Issues at Audible’s ACX: Attempted Rights Fraud, Withdrawn Promotional Codes

Two issues involving Audible’s ACX have come across my desk recently.

Rights Fraud

I’ve heard from several self- and small press-pubbed authors who report that they’ve found their books listed on ACX as open to narrator auditions…except that they, or their publishers, didn’t put them there. This appears to be an attempt to steal authors’ audio rights.

Below is one listing. Here’s another and another and another. (All of these listings have been invalidated by ACX.)

See “Comments from the Rights Holder” at the bottom. The purported company, Publishing D LLC, does not show up on any searches.

The fraud seems pretty elaborate. Here’s what one of the authors who contacted me told me:

These comments from a freelance audiobook narrator illustrate that “Publishing D” is not an isolated incidence.

UPDATE 6/29/21: Rights theft is still happening on ACX.

UPDATE 8/9/21: Still happening–and narrators are targets too, not just authors. This article details the experience of a narrator who was hired to narrate a new version of Frank Herbert’s Dune…only the person doing the hiring turned out to be a scammer who didn’t have the rights. ACX yanked the book, and the narrator, who worked on a royalty share contract, was left without pay.

Promotional Code Shenanigans

Multiple authors have contacted me to report that they’ve received an email from ACX withdrawing their promotional codes. The cited reason: “unusual activity,” with no explanation of what that means.

The authors say that they have not used the codes improperly or violated ACX guidelines; in some cases, they’ve used the codes only a handful of times or not at all. See, for instance, blog posts by authors G. Michael Vasey and Adam Piggott. Per discussions on the KBoards and Reddit, a lot of authors seem to be affected.

Is this one of Amazon’s (Audible’s parent company) periodic crackdowns on misuse or fraud that has inadvertently ensnared innocent authors? According to author and self-publishing expert David Gaughran, ACX promo code scamming is a major problem, and Amazon’s anti-abuse sweeps often involve a lot of collateral damage. Or could it be an error–a glitch or rogue algorithm?

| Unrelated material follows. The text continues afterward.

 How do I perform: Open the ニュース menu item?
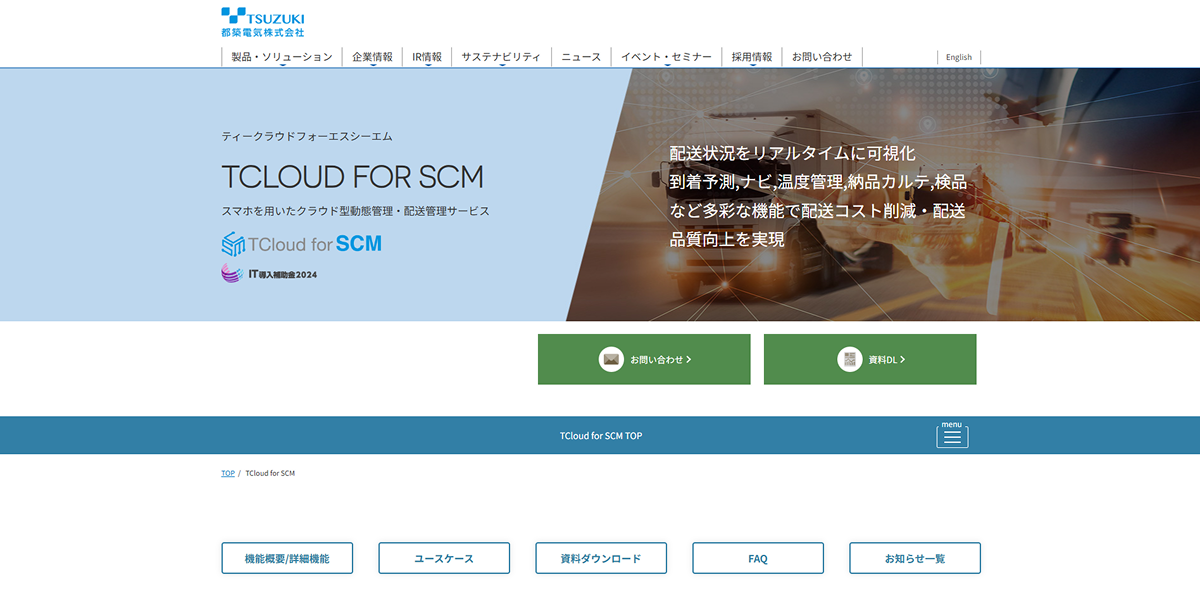[x=581, y=57]
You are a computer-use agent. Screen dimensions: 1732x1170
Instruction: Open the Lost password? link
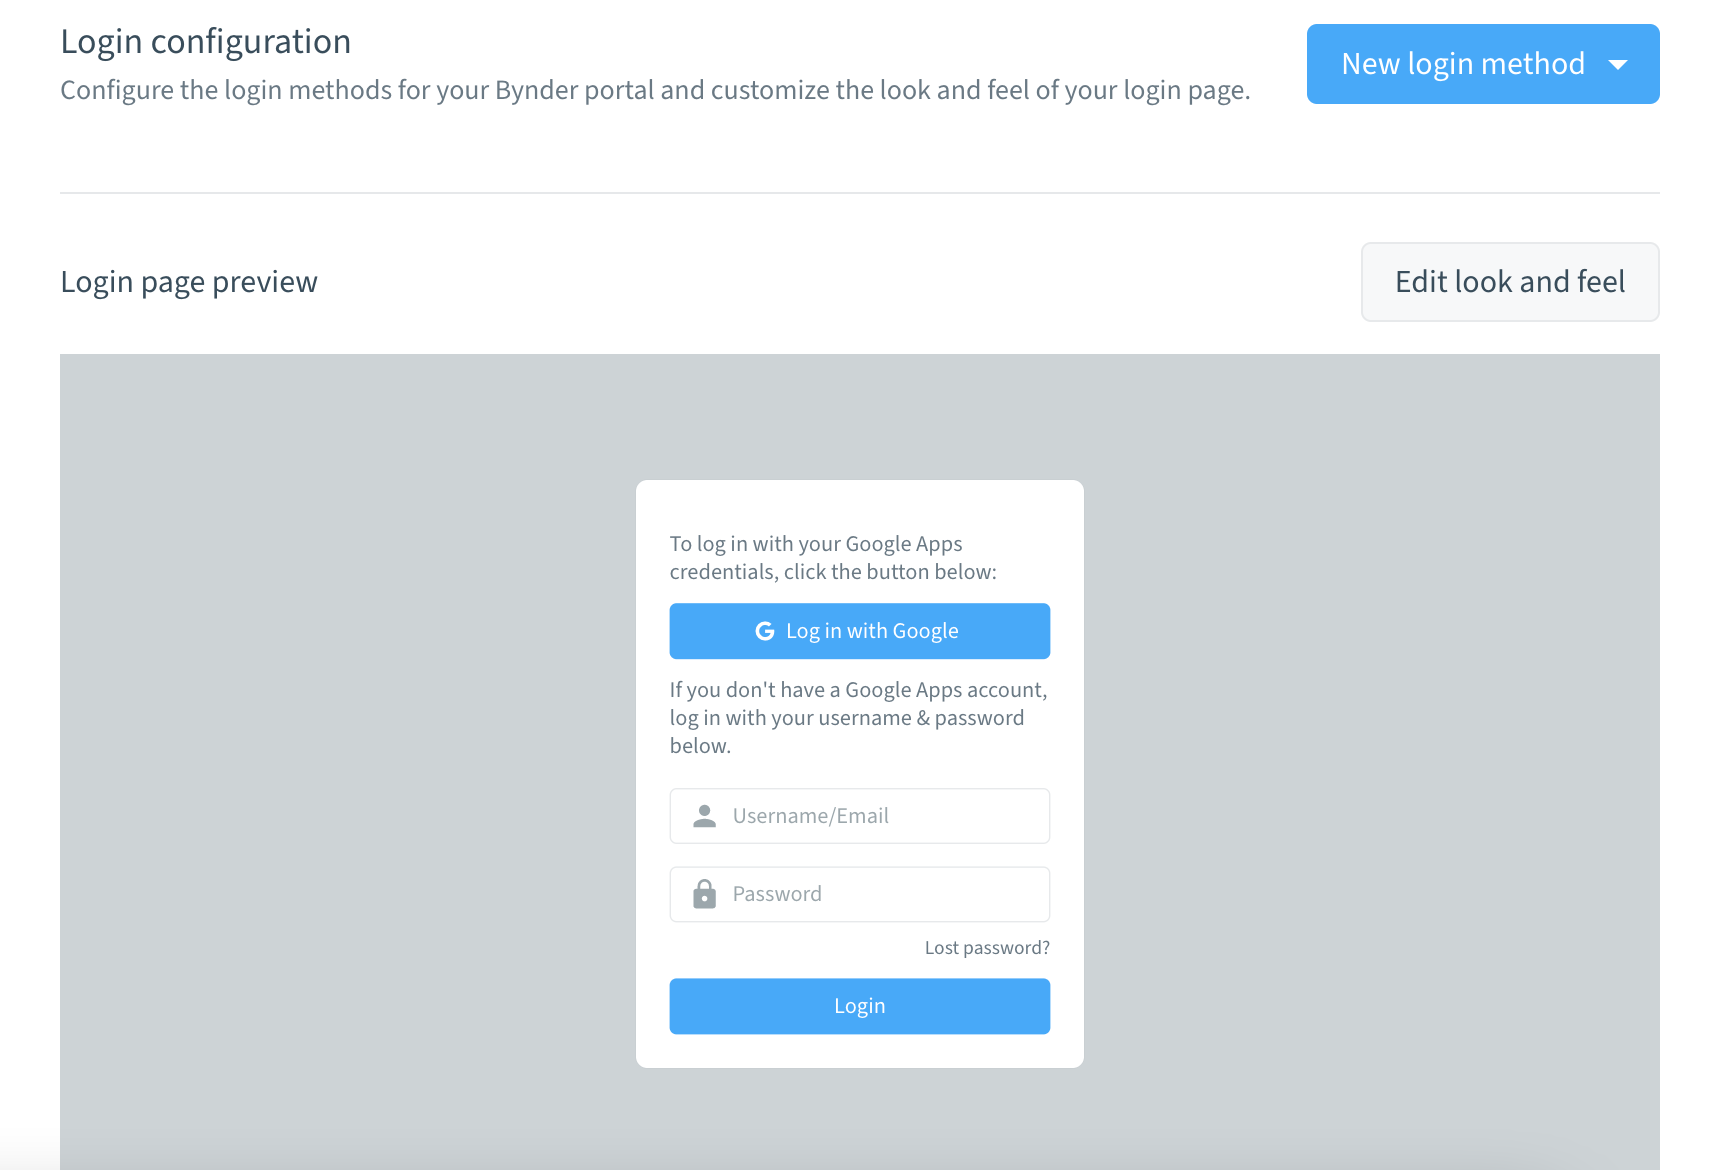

So far, authors’ efforts to get a fuller explanation have run up against the black box that is Amazon:

If I hear anything further, I’ll update this post.

UPDATE 11/27/19: One of the authors who alerted me to the promo code withdrawal has received a notice saying that their codes are reinstated–however, they say that the promo code tab has yet to appear in their dashboard.


UPDATE 2/25/21: More about ACX scams, from a comment left by a narrator. This illustrates how rights fraud and promo code abuse can intersect. Until relatively recently, ACX gave a couple of hundred promo codes free to any narrator who completed an audiobook; if the scammers posting the audiobook project could get hold of them, they could sell them to consumers.

About the ACX thing…I was contacted by ACX to narrate three books, however, the person who offered the contracts kept emailing and frantically telling me to send them my book codes. I got leary and called ACX. They said unfortunately there are many scams taking place where if a book is “unclaimed” in their system, someone may grab it and offer it as an audiobook contract. Then they keep the codes and blackmarket sell them. They do not pay the narrators. Many other authors are experiencing it, they said, but they have no way to regulate it.

I declined the offers and got a nasty note from the contract holder. I was also told that since I corresponded with them, they had my email that is associated with Amazon..the same one. So, ACX said I had to go change my email on Amazon or they would have access there too. Geez.

UPDATE 5/22/21: Further to the update above, a fascinating article about how ACX scammers game promo codes by hiring narrators on a royalty share basis to narrate nonsense books.

6 Comments

  1. Unknown 2/24,

    Thanks for your comment–I'm going to add it to my post as an update. Sounds like this is a regular, widespread scam.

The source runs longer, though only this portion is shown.